## AIM OF THE TASK
Count the lines below that contain the string "This", treating uppercase and lowercase letters as different, and give only the number.

## DATASET EXTRACT
^^^^^^^^
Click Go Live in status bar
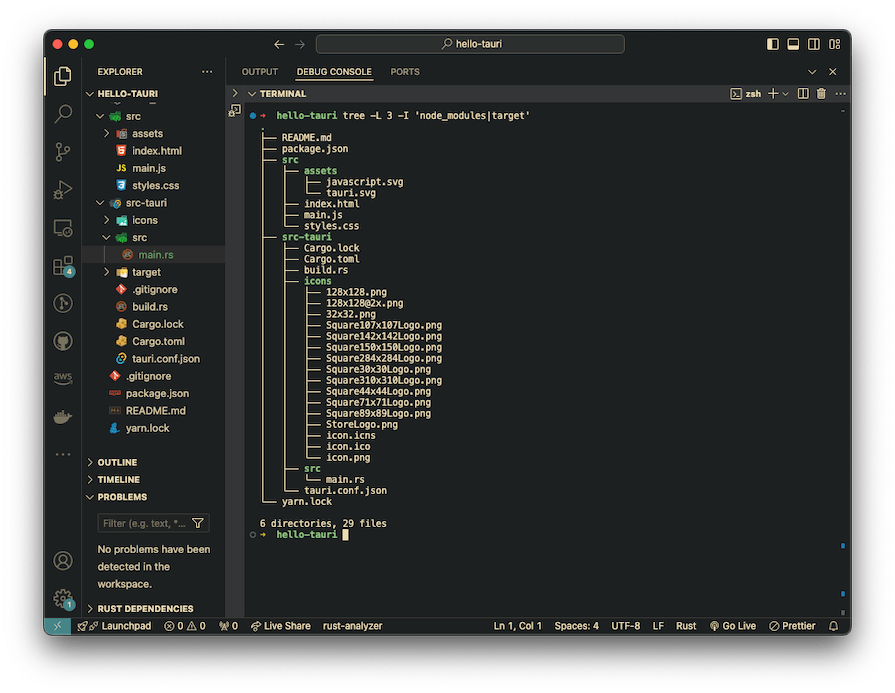The image size is (895, 693). (733, 626)
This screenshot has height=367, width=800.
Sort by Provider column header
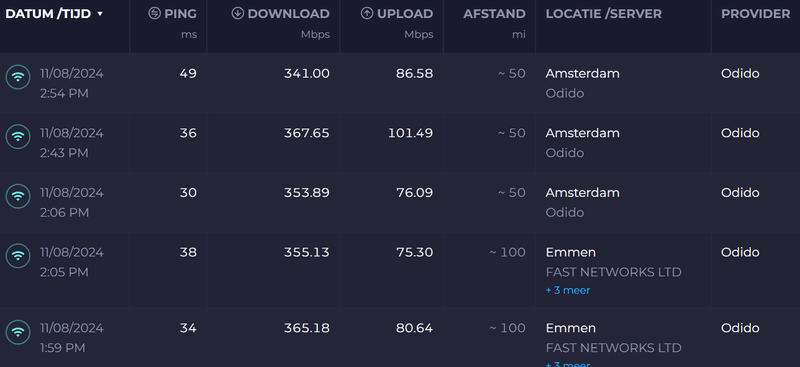point(756,14)
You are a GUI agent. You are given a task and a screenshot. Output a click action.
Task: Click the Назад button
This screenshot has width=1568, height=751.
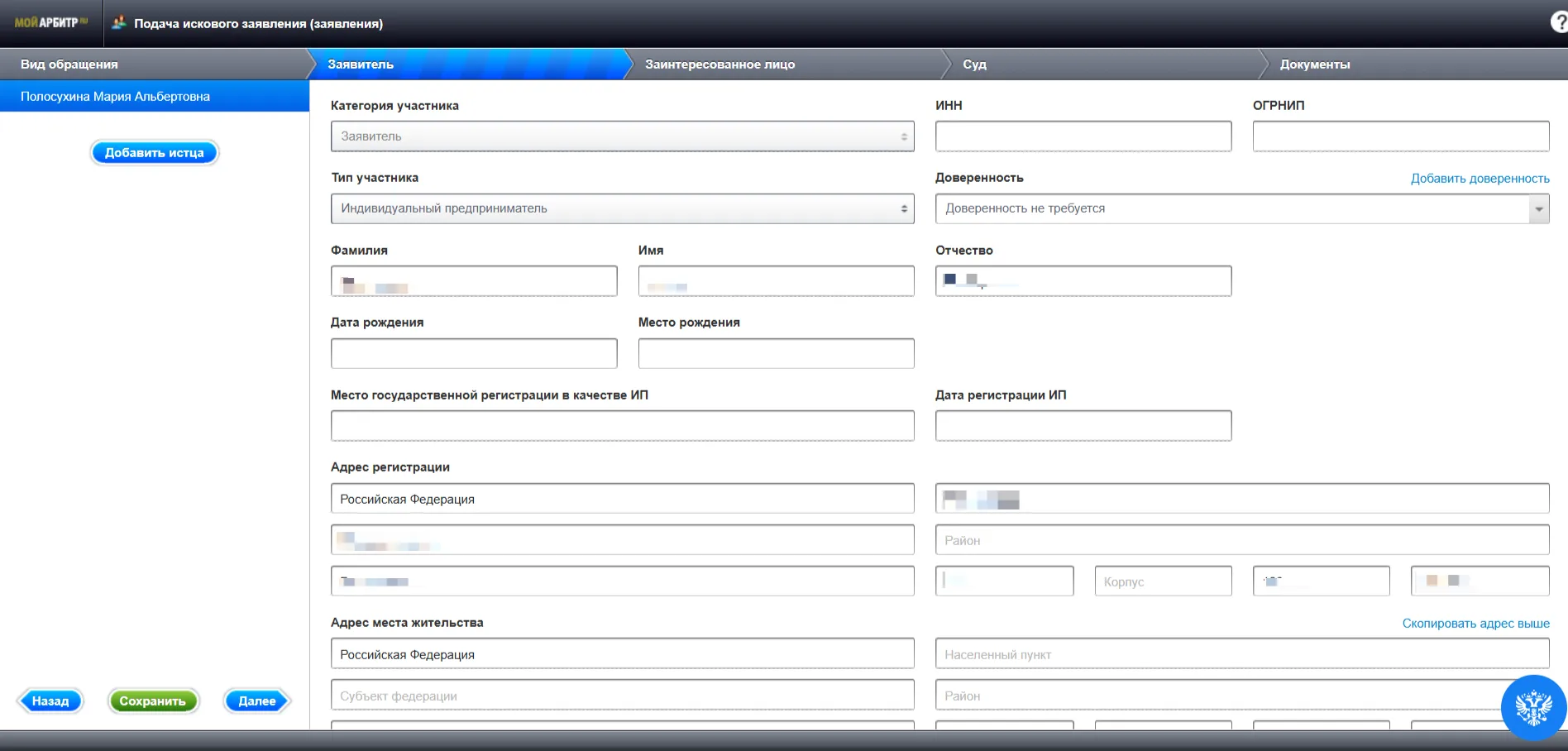(50, 701)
^^^^^^^^
## RESPONSE TO THE EXERCISE
2